- Good Quality -
設立が1994年と歴史は浅いのですが、以前はベガ・シシリアに葡萄を売っており、設立と同時にピングスでお馴染みのピーター・シセックをコンサルタントに任命するなど、非常に良質なワインをコンスタントに生み出しています。より上位の「ネブロ」と比較すると、この「フィンカ・ビリャクレセス」は比較的導入しやすいラインに位置しています。

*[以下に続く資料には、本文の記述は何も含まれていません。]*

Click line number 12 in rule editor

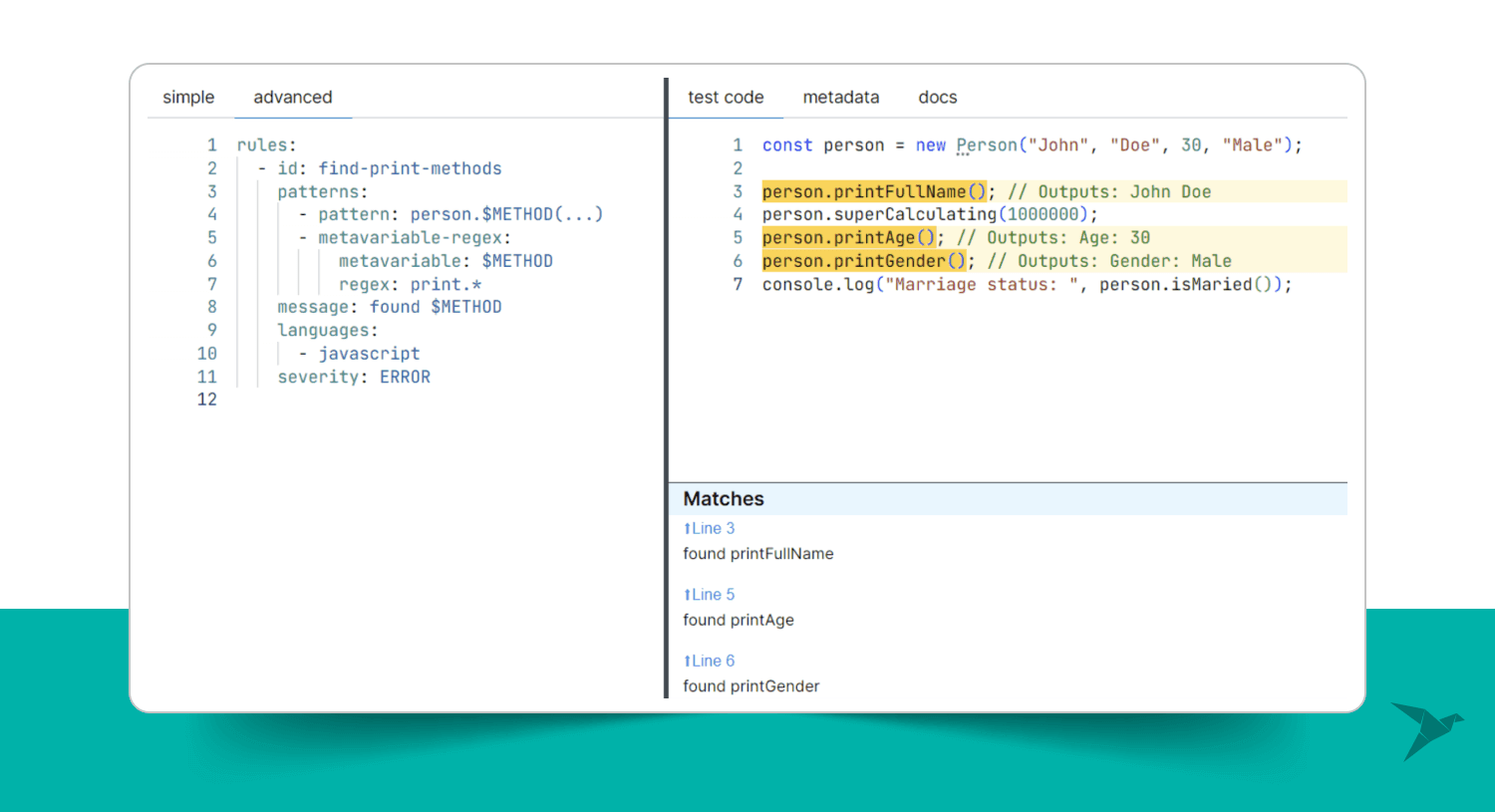click(x=207, y=400)
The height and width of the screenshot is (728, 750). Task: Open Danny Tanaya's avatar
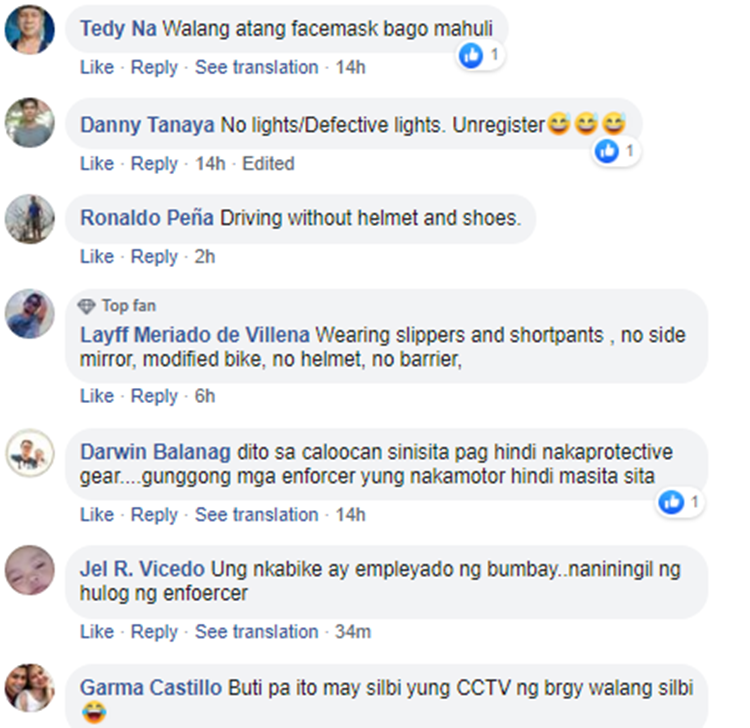tap(30, 123)
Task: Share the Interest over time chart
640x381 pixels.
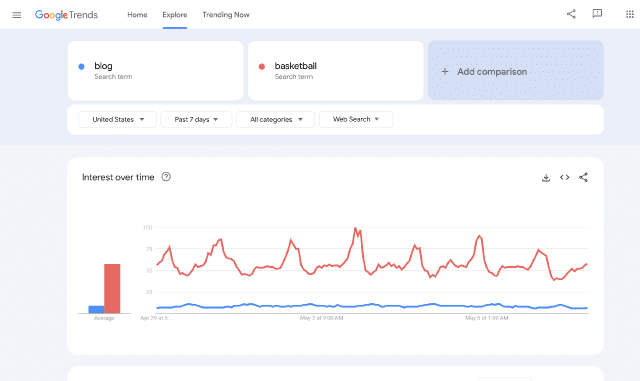Action: (583, 178)
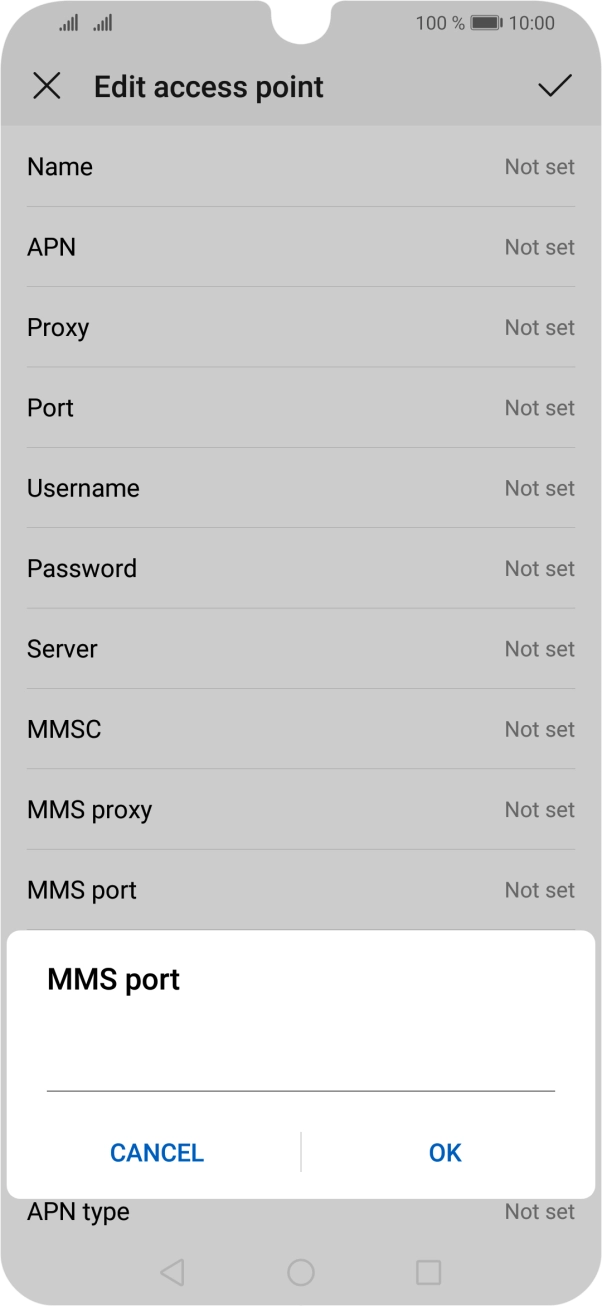Image resolution: width=602 pixels, height=1306 pixels.
Task: Select the Port row
Action: (300, 408)
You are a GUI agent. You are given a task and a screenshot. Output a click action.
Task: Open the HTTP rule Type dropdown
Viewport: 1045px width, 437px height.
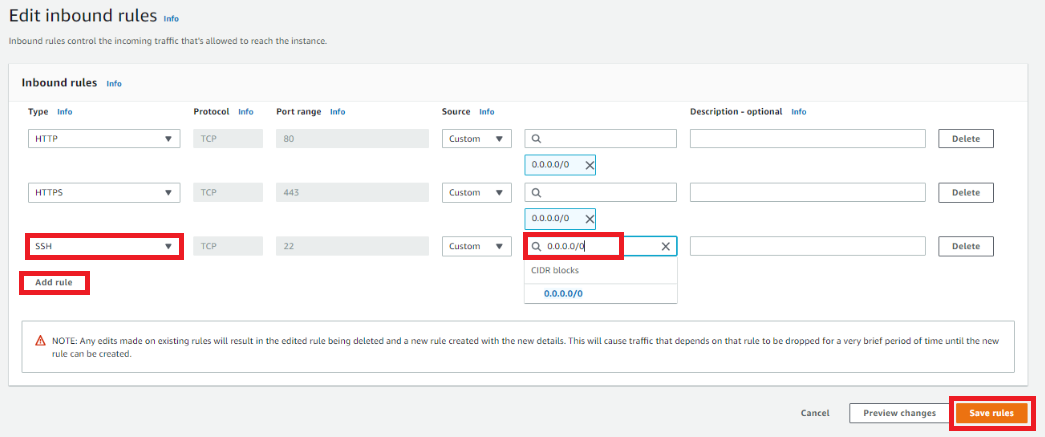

ヴィンテージの影響なのか、2004年とは根本的な指向性やスタイルが異なる傾向にあり、相対的にカベルネ系の資質が色濃く反映され、全体像としてはやや細身(ある種サンジョヴェーゼっぽい体躯感かも?)で重量感もやや軽めとなっています。ビリャクレセスらしいしっかりとした造りではあるものの、どちらかというとサラリとした立ち振る舞いで、果実感や体躯内部の充足感がやや控えめな傾向にあります。しかし、それでも表層から伺える「味覚で感じる美味しさ」というのは2004年とそう大きな差はなく、単体で飲んだ場合は素直に楽しめる良質な造りとなっているので、この2005年も安心して選択してすることができそうです。ただし、テイスティング的な観点で挑んだ場合、2004年の持つ充実感の前に多少影が薄くなる傾向にあるので、あくまでも同列に比較するのではなく、しっかりと個の持つ魅力や美点を尊重するよう意識したいところです(酸味の資質の差が興味深いかも?)。